Evidence for Mutagenesis by Nitric Oxide during Nitrate Metabolism in Escherichia coli

Abstract

ABSTRACT In Escherichia coli , nitrosative mutagenesis may occur during nitrate or nitrite respiration. The endogenous nitrosating agent N 2 O 3 (dinitrogen trioxide, nitrous anhydride) may be formed either by the condensation of nitrous acid or by the autooxidation of nitric oxide, both of which are metabolic by-products. The purpose of this study was to determine which of these two agents is more responsible for endogenous nitrosative mutagenesis. An nfi (endonuclease V) mutant was grown anaerobically with nitrate or nitrite, conditions under which it has a high frequency of A:T-to-G:C transition mutations because of a defect in the repair of hypoxanthine (nitrosatively deaminated adenine) in DNA. These mutations could be greatly reduced by two means: (i) introduction of an nirB mutation, which affects the inducible cytoplasmic nitrite reductase, the major source of nitric oxide during nitrate or nitrite metabolism, or (ii) flushing the anaerobic culture with argon (which should purge it of nitric oxide) before it was exposed to air.

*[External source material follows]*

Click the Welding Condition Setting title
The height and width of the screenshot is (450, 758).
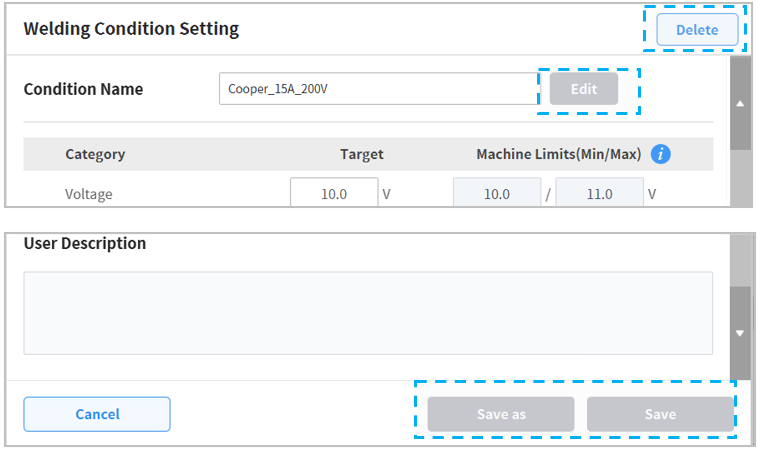(x=131, y=28)
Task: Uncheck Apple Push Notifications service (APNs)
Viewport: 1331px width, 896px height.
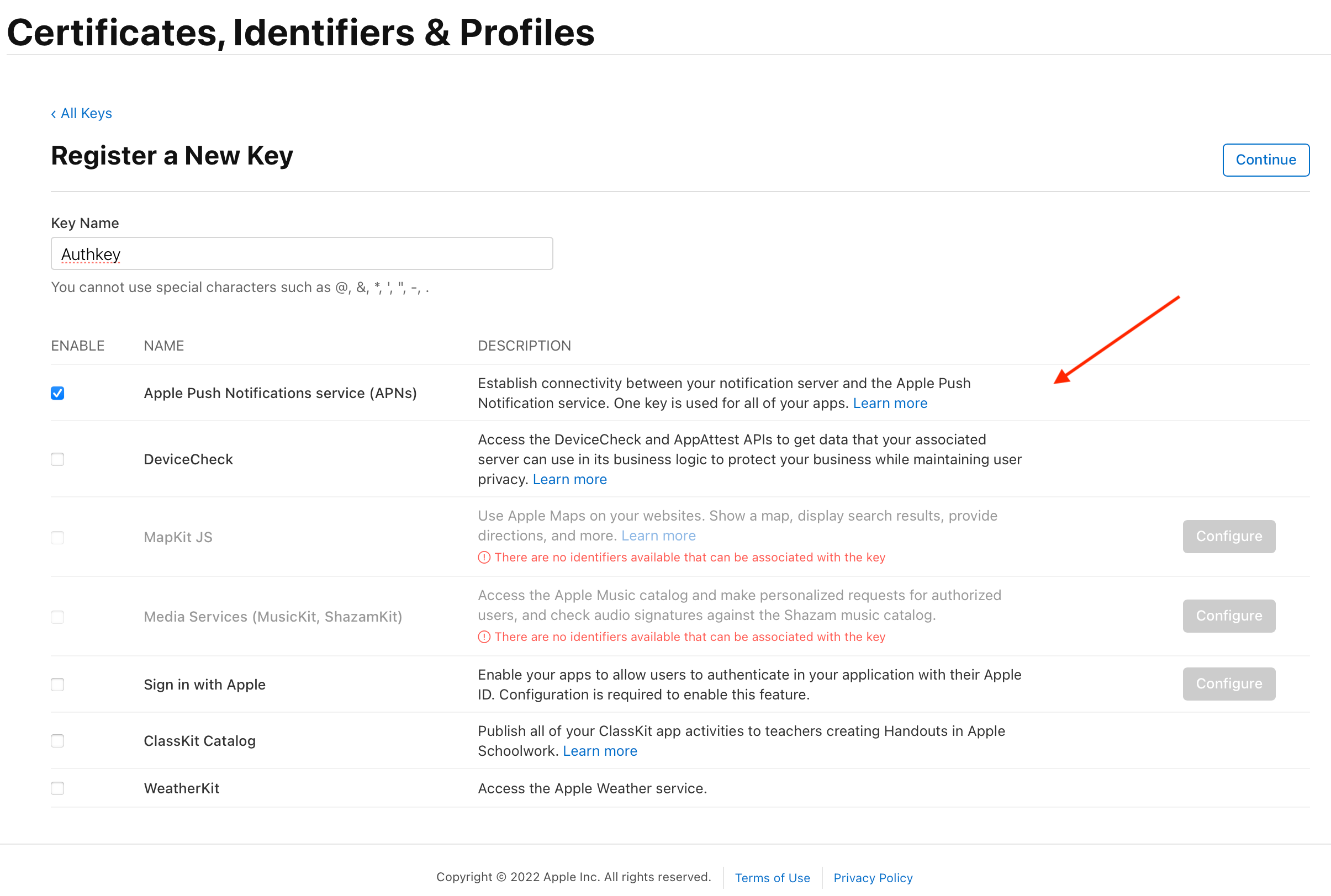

The results suggest that nitrosative mutagenesis occurs during a shift from nitrate/nitrite-dependent respiration under hypoxic conditions to aerobic respiration, when accumulated nitric oxide reacts with oxygen to form endogenous nitrosating agents such as N 2 O 3 . In contrast, mutagenesis of nongrowing cells by nitrous acid was unaffected by an nirB mutation, suggesting that this mutagenesis is mediated by N 2 O 3 that is formed directly by the condensation of nitrous acid.